# LLVM-Based Runtime Profiling for extracting sub-kernel level metrics - Final Report

Nethi Keerthana - CS22BTECH11043 Bolla Nehasree - CS22BTECH11012 Nitya Bhamidipaty - CS21BTECH11041

May 2025

## 1 Problem Statement

CUDAAdvisor is an open-source CUDA profiler that operates at the kernel level. We extend CUDAAdvisor to enable fine-grained profiling for specified line ranges within a kernel, given a function name and line range. Additionally, we introduce two custom metrics: Memory Bandwidth and Compute Intensity for more targeted performance analysis.

## 2 CUDAAdvisor Understanding

## 3 Approach

We were unable to update all the passes of CUDAAdvisor.
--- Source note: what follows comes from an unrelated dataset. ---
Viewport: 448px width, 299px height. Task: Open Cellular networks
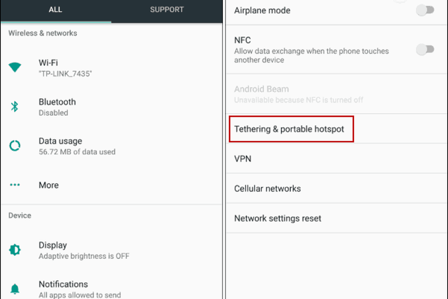(267, 189)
Therefore, considering the time-constraint we implemented our own pass by using the CUDAAdvisor code as needed.

## 3.1 Compilation process

### 3.1.1 Overview

The CUDA Advisor framework performs analysis and instrumentation of CUDA kernels using a combination of LLVM IR passes, custom runtime hooks, and device-host integration. The overall workflow consists of the following stages:

- 1. Compilation of host and device code to LLVM IR.
- 2. Instrumentation of device IR using a custom LLVM pass.
- 3. Generation of PTX and fatbinary objects.
- 4. Linking host and device binaries into a final executable.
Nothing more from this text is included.